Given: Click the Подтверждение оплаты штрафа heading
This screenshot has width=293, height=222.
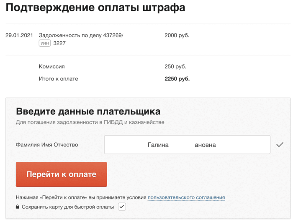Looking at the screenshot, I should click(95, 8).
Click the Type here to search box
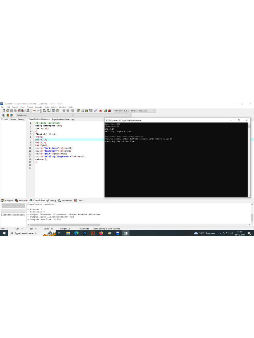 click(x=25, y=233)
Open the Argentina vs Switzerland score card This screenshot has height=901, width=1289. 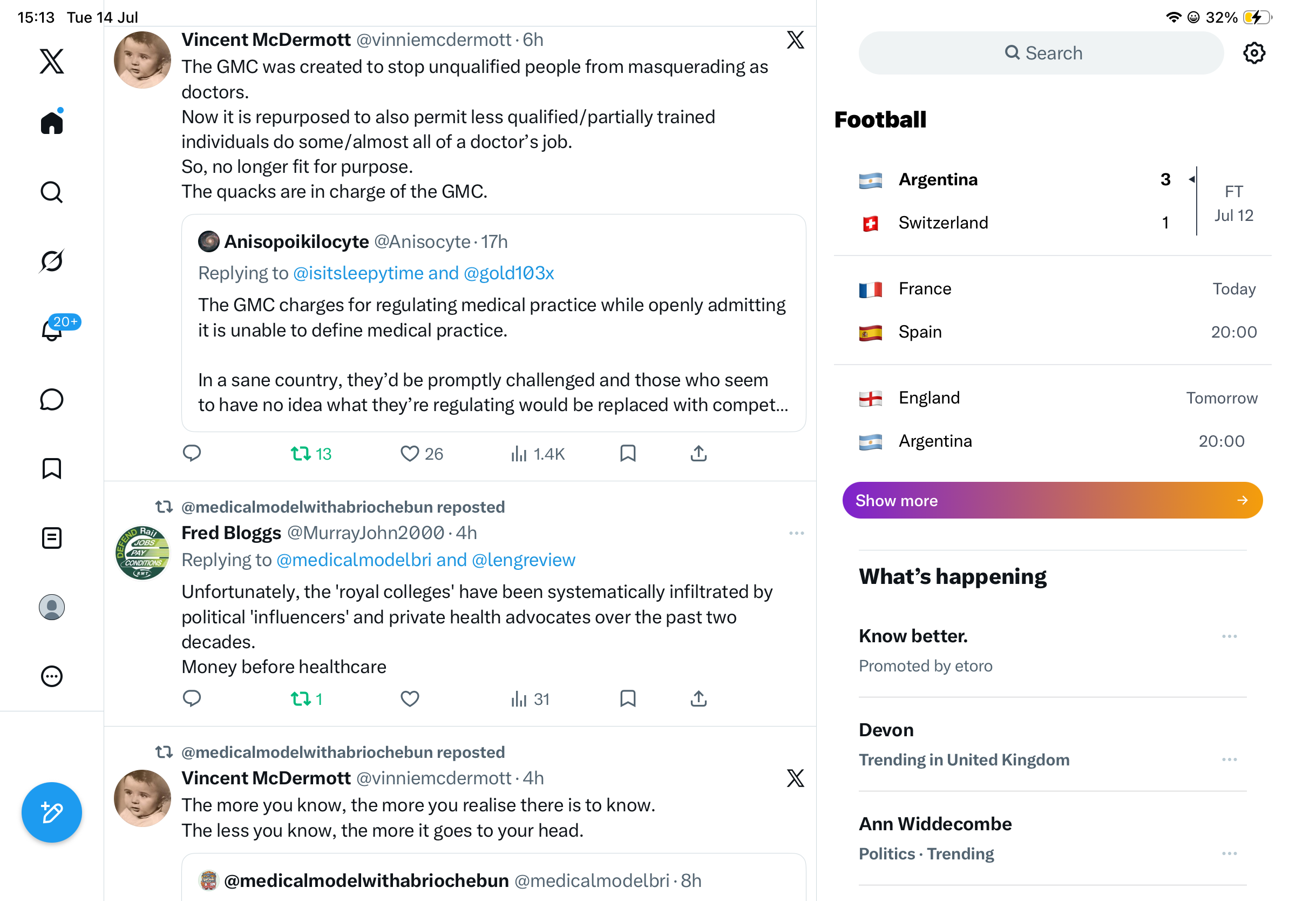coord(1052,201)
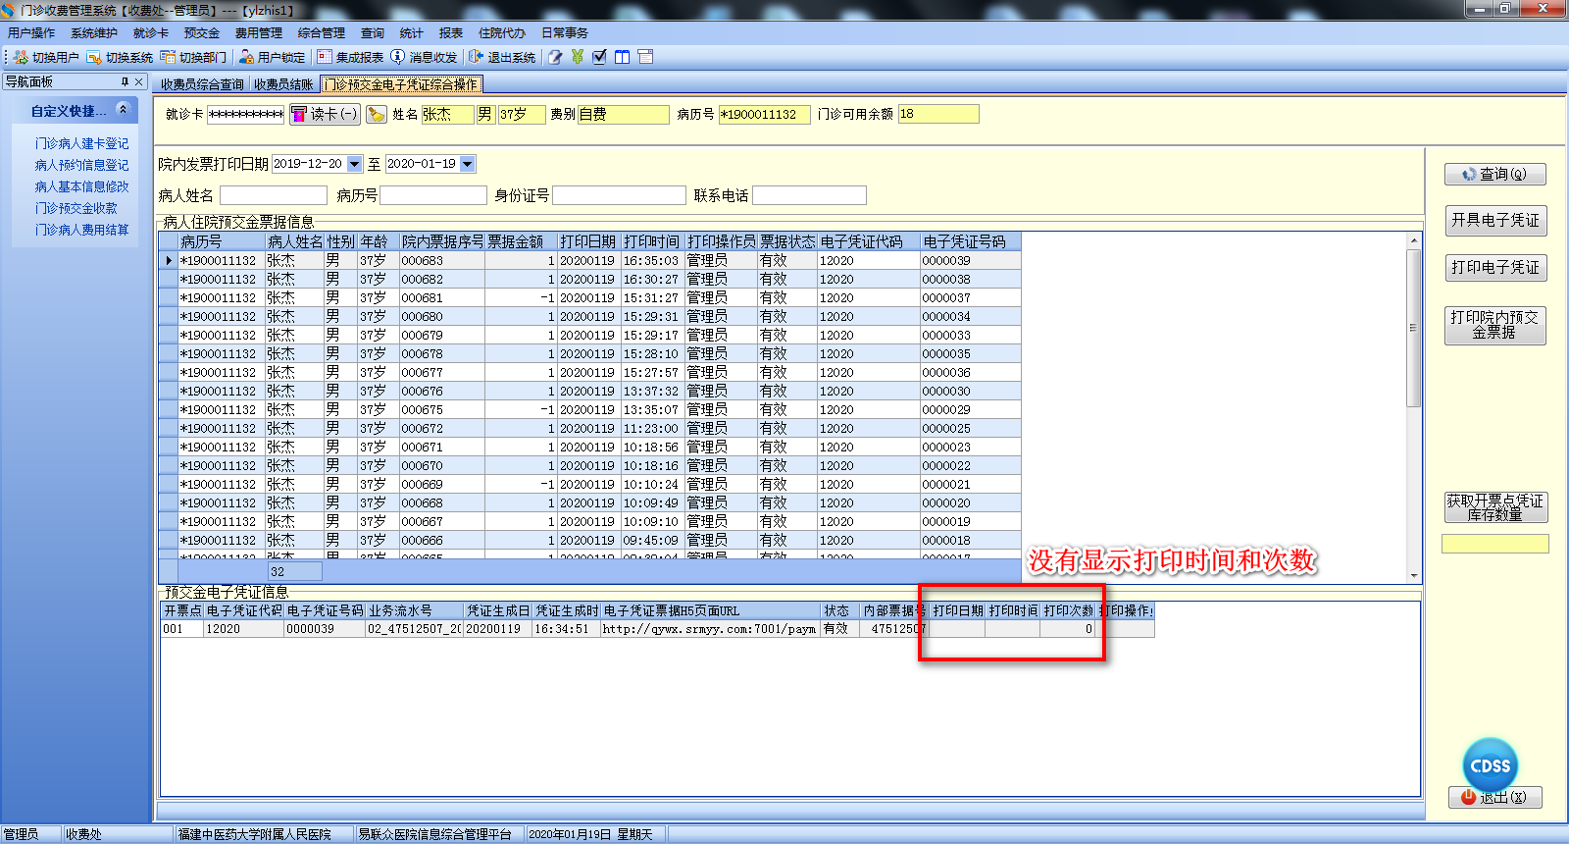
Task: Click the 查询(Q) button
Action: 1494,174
-*-*-
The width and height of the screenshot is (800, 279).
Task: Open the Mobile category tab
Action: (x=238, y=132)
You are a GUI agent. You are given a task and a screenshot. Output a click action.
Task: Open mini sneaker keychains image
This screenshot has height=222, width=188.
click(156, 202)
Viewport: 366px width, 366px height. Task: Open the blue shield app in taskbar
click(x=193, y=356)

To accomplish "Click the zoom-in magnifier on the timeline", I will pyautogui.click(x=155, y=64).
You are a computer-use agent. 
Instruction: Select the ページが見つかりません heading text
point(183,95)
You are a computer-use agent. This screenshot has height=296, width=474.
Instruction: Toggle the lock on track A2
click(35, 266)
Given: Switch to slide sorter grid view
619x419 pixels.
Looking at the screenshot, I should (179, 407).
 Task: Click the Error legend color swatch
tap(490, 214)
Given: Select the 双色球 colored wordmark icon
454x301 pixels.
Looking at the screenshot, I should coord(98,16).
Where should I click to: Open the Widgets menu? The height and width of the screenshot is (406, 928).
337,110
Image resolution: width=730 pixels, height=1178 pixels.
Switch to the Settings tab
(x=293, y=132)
-*-*-
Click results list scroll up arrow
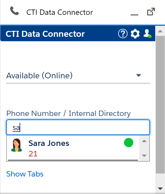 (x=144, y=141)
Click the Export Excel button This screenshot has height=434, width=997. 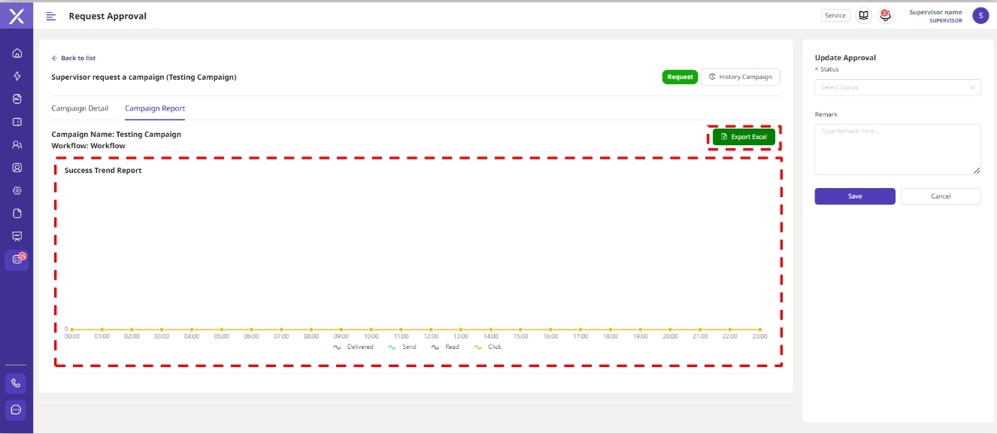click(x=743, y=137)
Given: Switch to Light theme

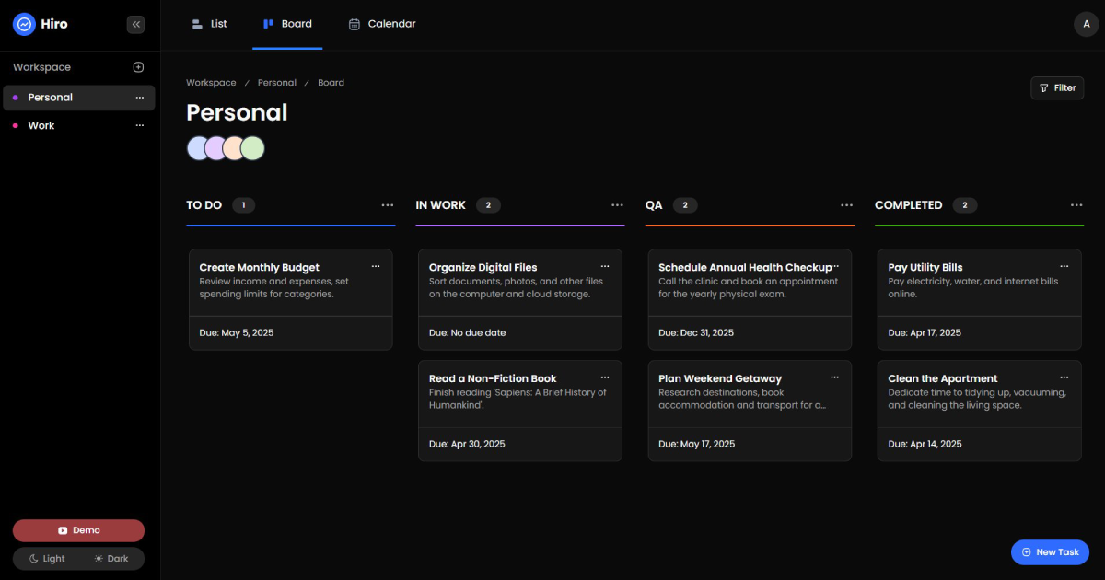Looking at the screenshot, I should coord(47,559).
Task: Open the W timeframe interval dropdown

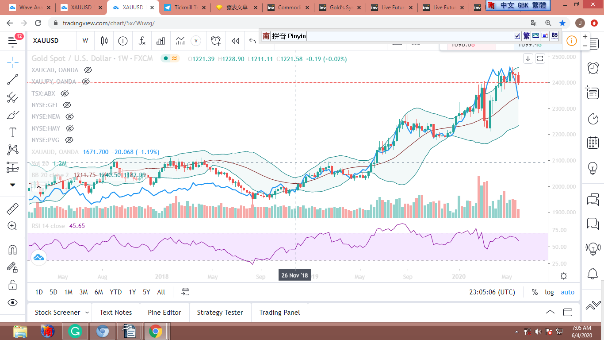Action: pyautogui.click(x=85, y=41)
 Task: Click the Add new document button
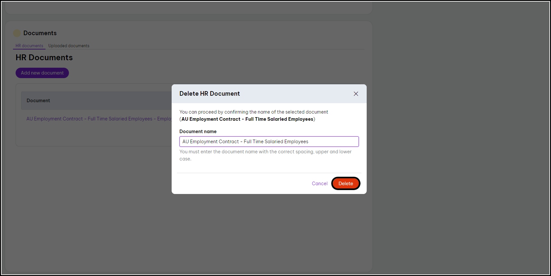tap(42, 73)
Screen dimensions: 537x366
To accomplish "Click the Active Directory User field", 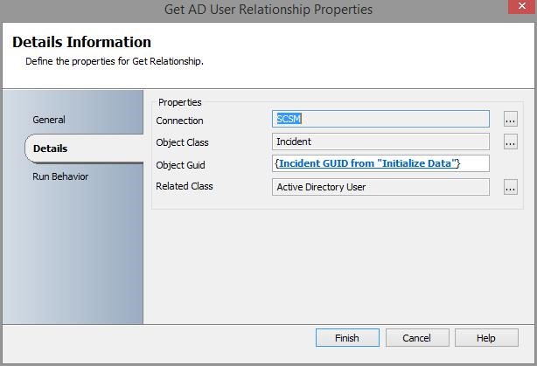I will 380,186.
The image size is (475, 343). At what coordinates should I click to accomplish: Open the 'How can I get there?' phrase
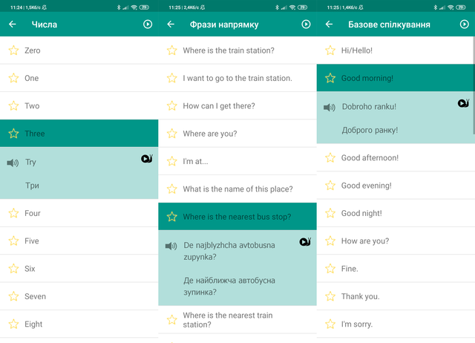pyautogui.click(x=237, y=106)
-*-*-
> Task statement:
From the entries, give the number of lines where the string "agent" is found, and nothing else.

> Written solution:
3